_Task list_
1: From the recipe, copy word for word the passage from "2. To make whipped" up to and including "oven to 475 F.".
2: State whether each statement agrees with the recipe. Answer yes or no, and quote the deciding words from the recipe. (a) The recipe makes eight servings. (b) The sugared strawberries should sit for at least one hour before serving. (c) The oven is preheated to 475 F for the shortcakes.
┌─ Selection
Prep time: 20 minutes
Cook time: 12 minutes
Servings: 8

Strawberries:

  • 2 pounds strawberries, hulled and sliced
  • 6 tablespoons sugar

Whipped Plant Cream:

  • 2 cups Country Crock Plant Cream, directly from refrigerator
  • 2 tablespoons powdered sugar
  • 2 teaspoons vanilla extract

Shortcakes:

  • 3/4 cup chilled Country Crock Plant Cream, plus additional for brushing, divided
  • 1 tablespoon lemon juice
  • 2 cups flour
  • 2 tablespoons sugar
  • 2 teaspoons baking powder
  • 1/2 teaspoon baking soda
  • 1/2 teaspoon salt
  • 1/2 cup (1 stick) Country Crock Plant Butter Sticks with Avocado Oil, melted
  • 1 tablespoon turbinado sugar
  1. To make strawberries: In bowl, toss sliced strawberries and sugar. Let berries sit 30 minutes-2 hours before serving.
  2. To make whipped plant cream: In chilled bowl, using electric hand mixer or stand mixer on high, whisk chilled plant cream, powdered sugar and vanilla extract until plant cream thickens and stiff peaks form.
  3. To make shortcakes: Preheat oven to 475 F.
└─
┌─ Record excerpts
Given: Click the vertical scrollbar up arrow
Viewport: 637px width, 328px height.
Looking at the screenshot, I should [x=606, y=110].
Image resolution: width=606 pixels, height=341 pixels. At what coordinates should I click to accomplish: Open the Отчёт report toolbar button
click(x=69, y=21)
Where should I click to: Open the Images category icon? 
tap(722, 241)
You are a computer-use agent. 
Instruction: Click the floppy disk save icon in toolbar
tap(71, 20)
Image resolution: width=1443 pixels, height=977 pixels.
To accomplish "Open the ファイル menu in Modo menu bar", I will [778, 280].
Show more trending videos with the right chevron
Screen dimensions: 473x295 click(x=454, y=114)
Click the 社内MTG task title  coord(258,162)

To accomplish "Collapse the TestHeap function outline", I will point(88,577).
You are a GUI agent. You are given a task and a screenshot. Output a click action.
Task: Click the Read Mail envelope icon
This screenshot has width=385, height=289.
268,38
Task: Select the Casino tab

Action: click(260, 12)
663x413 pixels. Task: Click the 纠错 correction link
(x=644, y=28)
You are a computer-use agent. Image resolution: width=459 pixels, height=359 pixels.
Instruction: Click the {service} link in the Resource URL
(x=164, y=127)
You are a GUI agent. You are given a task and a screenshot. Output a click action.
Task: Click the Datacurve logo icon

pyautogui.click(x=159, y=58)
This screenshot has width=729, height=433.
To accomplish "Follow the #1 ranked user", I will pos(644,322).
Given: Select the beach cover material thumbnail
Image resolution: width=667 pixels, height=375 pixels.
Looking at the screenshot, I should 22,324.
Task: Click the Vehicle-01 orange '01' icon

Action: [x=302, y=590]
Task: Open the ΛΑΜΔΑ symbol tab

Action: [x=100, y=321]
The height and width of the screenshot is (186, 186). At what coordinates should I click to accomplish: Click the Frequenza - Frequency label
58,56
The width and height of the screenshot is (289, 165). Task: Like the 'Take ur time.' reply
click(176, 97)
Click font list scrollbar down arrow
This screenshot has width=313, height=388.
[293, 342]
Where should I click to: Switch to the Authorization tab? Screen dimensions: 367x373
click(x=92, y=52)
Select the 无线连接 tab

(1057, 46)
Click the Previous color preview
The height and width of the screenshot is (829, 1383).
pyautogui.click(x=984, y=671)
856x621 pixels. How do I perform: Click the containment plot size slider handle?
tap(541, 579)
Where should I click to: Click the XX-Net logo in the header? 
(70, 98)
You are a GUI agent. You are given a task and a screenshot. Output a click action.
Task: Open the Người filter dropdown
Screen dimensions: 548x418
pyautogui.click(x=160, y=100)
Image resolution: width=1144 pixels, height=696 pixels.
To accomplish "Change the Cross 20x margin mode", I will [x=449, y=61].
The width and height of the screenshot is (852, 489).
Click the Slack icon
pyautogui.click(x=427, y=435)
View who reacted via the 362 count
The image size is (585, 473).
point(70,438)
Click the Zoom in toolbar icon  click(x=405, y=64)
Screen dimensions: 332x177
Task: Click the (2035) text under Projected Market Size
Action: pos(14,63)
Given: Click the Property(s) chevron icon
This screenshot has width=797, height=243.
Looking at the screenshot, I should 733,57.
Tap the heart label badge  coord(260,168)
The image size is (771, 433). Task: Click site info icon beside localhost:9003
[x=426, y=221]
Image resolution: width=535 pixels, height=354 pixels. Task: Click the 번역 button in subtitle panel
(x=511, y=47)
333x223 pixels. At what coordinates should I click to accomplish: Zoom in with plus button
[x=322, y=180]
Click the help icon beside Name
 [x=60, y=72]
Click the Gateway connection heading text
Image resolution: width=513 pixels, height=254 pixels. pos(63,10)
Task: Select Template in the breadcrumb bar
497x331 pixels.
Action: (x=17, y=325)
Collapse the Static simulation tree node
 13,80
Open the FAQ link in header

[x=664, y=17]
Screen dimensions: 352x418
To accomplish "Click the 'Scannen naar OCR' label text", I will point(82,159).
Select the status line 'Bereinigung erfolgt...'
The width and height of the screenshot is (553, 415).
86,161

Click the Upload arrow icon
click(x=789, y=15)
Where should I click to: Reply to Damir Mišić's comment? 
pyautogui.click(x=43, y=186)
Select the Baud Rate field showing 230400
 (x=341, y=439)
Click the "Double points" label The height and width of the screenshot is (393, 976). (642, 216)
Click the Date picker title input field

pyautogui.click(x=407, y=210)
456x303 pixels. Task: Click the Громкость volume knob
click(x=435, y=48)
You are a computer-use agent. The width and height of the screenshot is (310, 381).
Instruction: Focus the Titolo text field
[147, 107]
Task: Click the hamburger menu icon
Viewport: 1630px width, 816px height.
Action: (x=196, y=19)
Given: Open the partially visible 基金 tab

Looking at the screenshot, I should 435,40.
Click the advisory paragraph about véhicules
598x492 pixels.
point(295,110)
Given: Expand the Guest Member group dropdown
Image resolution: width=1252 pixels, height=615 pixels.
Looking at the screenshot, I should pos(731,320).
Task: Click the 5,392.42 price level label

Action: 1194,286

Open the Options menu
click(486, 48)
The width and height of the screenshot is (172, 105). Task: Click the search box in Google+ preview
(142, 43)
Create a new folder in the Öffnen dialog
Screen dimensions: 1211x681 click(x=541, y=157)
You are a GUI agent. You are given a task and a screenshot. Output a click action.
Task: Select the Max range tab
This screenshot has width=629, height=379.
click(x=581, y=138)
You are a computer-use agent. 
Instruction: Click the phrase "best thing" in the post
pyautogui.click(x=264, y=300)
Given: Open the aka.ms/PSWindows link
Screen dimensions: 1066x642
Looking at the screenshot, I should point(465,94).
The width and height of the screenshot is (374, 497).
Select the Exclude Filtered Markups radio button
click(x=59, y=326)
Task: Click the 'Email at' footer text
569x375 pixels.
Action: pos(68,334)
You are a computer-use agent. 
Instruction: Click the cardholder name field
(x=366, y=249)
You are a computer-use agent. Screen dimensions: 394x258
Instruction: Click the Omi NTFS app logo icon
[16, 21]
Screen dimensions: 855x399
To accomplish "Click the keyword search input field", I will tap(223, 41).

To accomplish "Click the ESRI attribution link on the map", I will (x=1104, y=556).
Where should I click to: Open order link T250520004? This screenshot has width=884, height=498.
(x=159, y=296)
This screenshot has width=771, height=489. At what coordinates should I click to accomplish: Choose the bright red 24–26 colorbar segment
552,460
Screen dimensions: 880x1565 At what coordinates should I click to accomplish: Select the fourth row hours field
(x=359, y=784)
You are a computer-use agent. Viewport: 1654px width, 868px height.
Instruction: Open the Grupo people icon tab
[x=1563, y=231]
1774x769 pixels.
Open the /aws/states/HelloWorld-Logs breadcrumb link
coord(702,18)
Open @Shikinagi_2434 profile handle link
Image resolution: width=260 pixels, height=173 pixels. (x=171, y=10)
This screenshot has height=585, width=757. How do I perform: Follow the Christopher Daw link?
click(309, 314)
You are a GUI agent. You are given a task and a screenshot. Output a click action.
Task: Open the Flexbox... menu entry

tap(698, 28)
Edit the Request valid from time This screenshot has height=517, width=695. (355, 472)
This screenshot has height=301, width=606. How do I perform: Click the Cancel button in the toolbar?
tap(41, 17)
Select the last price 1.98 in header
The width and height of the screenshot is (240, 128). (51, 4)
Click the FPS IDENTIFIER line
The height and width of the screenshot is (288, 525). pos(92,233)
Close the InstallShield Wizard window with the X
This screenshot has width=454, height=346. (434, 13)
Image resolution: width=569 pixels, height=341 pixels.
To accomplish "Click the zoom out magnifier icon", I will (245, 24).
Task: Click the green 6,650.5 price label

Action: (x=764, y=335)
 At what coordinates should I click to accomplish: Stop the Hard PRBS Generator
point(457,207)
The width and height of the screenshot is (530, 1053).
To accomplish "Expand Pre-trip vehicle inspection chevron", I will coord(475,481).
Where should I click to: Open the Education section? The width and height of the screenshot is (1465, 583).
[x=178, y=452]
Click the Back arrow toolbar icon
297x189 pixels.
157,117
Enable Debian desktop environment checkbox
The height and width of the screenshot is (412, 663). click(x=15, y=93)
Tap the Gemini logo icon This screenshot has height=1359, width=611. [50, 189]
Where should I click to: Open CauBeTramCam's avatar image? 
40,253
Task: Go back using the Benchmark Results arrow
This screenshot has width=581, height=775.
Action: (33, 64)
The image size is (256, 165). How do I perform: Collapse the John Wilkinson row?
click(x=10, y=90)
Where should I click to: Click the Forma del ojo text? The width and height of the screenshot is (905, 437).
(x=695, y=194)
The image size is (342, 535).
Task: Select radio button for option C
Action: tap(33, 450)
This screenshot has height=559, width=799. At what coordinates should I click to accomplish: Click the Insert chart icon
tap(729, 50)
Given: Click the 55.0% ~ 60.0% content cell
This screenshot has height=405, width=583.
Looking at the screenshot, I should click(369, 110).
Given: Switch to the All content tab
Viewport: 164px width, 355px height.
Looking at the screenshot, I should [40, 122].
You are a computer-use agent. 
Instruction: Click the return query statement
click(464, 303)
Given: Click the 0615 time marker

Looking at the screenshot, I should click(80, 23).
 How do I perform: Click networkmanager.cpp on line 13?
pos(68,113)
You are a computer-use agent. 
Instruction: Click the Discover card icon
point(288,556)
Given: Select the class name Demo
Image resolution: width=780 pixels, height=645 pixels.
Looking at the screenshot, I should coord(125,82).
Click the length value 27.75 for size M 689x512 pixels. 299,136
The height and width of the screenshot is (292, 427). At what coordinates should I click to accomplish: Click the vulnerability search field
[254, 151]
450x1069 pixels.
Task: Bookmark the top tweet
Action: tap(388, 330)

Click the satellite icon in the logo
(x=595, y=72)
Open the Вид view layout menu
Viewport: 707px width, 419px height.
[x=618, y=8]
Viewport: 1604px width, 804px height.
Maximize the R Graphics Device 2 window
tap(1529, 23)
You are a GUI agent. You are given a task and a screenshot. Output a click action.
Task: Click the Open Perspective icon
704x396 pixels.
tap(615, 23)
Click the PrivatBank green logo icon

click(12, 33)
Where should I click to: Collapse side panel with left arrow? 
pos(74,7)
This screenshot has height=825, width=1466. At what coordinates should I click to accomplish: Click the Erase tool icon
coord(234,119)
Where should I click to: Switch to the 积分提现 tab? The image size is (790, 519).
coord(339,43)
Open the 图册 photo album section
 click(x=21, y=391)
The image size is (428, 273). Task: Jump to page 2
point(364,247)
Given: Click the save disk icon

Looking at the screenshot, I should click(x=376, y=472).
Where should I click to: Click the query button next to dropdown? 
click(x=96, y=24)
└─
_Solutions to each task_
1:
2. To make whipped plant cream: In chilled bowl, using electric hand mixer or stand mixer on high, whisk chilled plant cream, powdered sugar and vanilla extract until plant cream thickens and stiff peaks form.
  3. To make shortcakes: Preheat oven to 475 F.

2:
(a) Yes: "Servings: 8"
(b) No: "Let berries sit 30 minutes-2 hours before serving."
(c) Yes: "Preheat oven to 475 F."